Does AIP Agent Studio support Scanned document?

Hello There,

I was wondering if it’s possible in AIP Agent Studio to limit the number of input and output tokens. The main reason I want this is to reduce costs and to shorten the responses to include only the important information.

Additionally, I have another question: is it feasible to provide a document containing images as input to the AIP Agent? I tested this, but when I asked the LLM to answer questions based on the document has content as images, it couldn’t provide an answer because it couldn’t read information from images.

Finally, does AIP Agent Studio support only documents in PDF format when you upload a document within Retrieve context? Can you please help me with this?

Hi @Mouhcin,

(1) Currently you cannot set input/output token limit in Agent Studio. We are tracking the feature request.
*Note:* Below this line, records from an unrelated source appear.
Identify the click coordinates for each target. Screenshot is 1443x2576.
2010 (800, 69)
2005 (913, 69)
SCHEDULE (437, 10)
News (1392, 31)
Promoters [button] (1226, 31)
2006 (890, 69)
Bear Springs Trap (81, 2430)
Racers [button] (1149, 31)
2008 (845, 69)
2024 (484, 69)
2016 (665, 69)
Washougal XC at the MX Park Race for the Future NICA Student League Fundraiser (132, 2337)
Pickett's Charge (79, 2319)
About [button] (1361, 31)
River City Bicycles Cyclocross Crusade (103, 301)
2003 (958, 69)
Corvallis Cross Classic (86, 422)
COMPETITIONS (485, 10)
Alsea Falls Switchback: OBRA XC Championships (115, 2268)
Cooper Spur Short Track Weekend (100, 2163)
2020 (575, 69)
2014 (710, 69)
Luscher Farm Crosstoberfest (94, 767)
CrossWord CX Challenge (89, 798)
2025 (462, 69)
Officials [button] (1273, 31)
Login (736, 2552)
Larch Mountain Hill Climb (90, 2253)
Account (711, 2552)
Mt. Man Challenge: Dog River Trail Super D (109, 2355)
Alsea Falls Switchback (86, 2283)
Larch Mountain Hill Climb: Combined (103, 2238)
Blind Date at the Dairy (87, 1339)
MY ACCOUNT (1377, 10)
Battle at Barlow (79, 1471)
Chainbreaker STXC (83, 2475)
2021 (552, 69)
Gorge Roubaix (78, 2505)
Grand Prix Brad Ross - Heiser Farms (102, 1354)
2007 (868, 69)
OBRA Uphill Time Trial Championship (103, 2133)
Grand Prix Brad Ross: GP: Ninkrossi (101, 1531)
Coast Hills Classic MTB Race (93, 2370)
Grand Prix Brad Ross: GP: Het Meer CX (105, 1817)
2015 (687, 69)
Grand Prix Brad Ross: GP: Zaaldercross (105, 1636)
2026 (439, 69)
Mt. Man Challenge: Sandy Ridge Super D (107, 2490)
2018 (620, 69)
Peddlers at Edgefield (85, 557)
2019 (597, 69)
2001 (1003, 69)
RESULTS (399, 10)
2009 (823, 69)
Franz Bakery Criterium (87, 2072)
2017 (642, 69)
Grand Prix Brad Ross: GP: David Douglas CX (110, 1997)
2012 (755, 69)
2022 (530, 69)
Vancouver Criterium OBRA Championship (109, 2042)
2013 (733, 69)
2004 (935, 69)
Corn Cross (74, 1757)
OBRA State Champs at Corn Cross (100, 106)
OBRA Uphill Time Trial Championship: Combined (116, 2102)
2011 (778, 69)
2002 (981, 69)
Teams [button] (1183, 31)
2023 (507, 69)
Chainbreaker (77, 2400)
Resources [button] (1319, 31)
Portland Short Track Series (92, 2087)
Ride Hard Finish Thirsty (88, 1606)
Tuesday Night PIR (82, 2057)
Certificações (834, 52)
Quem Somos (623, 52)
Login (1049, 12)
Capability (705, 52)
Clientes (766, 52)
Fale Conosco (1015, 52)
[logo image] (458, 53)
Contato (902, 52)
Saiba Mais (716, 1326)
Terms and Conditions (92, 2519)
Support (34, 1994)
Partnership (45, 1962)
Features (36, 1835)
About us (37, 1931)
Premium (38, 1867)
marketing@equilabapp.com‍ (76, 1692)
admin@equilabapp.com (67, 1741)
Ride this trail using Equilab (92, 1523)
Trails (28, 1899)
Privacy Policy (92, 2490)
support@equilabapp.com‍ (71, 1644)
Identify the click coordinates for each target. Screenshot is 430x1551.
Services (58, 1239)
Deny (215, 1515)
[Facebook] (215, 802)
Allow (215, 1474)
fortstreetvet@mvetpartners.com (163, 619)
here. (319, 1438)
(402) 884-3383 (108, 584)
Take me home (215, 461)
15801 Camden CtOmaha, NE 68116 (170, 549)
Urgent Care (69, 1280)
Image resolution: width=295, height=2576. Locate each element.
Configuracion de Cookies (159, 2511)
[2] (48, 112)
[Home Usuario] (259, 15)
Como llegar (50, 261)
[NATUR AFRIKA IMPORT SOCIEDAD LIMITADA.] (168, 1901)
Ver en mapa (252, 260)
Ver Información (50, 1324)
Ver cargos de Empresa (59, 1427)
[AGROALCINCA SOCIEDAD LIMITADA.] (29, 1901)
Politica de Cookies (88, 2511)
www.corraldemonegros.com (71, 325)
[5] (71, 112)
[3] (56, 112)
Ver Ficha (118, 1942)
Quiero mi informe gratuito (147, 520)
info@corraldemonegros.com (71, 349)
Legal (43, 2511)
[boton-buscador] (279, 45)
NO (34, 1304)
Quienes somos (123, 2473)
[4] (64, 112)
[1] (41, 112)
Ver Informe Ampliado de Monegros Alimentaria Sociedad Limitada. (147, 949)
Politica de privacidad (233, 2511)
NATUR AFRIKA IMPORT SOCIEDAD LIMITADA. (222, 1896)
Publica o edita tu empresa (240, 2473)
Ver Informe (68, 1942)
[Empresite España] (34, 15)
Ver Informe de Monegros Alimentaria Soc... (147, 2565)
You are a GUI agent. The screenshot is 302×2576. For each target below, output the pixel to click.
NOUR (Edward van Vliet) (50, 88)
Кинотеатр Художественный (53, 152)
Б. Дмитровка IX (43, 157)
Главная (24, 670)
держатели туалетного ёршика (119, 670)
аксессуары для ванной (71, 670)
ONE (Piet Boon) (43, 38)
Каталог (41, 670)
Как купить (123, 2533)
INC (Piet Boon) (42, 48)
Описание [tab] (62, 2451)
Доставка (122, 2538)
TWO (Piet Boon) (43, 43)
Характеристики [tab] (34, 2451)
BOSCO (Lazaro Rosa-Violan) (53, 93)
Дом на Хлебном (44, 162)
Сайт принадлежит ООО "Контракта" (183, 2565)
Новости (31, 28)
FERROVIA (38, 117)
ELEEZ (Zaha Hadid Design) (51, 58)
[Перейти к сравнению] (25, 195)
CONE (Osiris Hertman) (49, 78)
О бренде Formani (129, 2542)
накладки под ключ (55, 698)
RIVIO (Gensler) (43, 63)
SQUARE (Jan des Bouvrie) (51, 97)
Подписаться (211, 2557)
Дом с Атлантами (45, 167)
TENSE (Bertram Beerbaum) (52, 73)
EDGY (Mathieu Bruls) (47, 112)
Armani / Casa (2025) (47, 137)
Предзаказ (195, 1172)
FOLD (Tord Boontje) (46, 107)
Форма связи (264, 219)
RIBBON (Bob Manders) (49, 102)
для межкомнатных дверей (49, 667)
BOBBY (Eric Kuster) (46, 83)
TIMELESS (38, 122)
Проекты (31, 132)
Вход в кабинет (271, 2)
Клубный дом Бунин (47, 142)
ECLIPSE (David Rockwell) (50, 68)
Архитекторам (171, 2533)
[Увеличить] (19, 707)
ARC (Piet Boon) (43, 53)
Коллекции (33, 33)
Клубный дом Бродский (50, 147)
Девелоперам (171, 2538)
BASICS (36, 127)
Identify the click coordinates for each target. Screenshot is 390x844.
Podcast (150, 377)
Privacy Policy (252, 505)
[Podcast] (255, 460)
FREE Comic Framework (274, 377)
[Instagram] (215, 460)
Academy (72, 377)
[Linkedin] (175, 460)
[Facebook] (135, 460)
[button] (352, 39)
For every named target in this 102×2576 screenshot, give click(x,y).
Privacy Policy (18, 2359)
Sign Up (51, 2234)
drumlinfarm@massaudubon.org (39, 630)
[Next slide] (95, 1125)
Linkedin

(2) For the “Document-context” mode of Agent Studio, we do text extraction and do not support extraction of images within the document. It is also a feature request we are tracking.

As an alternative, if your document has images you would like to be given to an LLM, you could build a pipeline that does the preprocessing you would like, OCR or extracting each page as an image and then using a custom Function to do the semantic search. This can be used in Agent Studio’s new “Function-backed context” or via a Function tool.

(3) We natively support PDF but if your Media Set has a secondary type associated with it you can upload that type. For example, in Agent Studio, I can go to Document-context, Upload Documents, Create a new media set and add a docx file

Hey Narmburst,

Thank you for the detailed response!

Regarding the second point, is there any example, tutorial, or guide available that can help me meet this setup?
Any pointers, documentation, or best practices would be greatly appreciated.

Thanks!

Hi @Mouhcin,

A guide to parsing documents in Pipeline Builder exists here.

Our Function-backed Retrieval Context just got released so the documentation is coming ASAP.

But to show some of that here so you can get started:

Writing a Context Retrieval Function (RAG Function)

  1. In a Typescript code repo, import the AipAgentsContextRetrieval function interface:

  2. Import the types into your TS code
    a. the Get Started panel under the imported function interface is very helpful
    b. It should take minute or so to start the typescript server

  3. Write your function!

  4. Commit and tag a release for your function

Giving your Agent a RAG Function

  1. In the Context tab, select Function-backed content

  2. Select your function

  3. Use your Agent; you should see your Function RAG content in the view reasoning panel and in the rendered prompt!

Level Up: Map Application Variables to Function Inputs
You may add optional string and object set inputs to your RAG function and fill those inputs with Agent Studio application variables!

  1. Add inputs to your function
    a. Below is a contrived example
    b. Note that in order to query the ontology, we have to use async and Promise on our function signature

  2. Tag and release your function

  3. In Agent Studio, in the Function-backed context configuration, optionally map Application Variables to these inputs

  4. Use your Agent; you should see the current values of your mapping in the reasoning panel and you should see the output of your function in the raw prompt!

Hello @narmbrust
Thans for your reply.

I was wondering how I can meet my requirements as I am still new to Palantir Foundry. Could you please help me by providing an example of an image or scanned document? Based on what you showed me; can you implement a solution where an AIP agent can answer user questions from that image or scanned doc? Please implement the solution you provided by using a pipeline with a custom function and import that function in the Function-backed context.

Could you help me step-by-step? I really lack this information and couldn’t find it anywhere.

I would really appreciate it.

You can follow the tutorial to parse documents I gave above which is a step-by-step for how to do this in pipeline builder.

Next step would be to chunk & embed those documents, this is a great example of how to do that in Pipeline builder.

Next step would be to pull those embeddings into the Ontology via a new Object Type, Documents & Document Chunks.

Then in Agent Studio you can semantically search the Document Chunk object type by adding Ontology Context to the agent, see docs here. The agent will embed the user query with the same embedding model used in the Document Chunk object type and semantically search that object type to give context to the agent on every message sent.

If a more granular hand-on walkthrough would help, I suggest reaching out to your Palantir representative!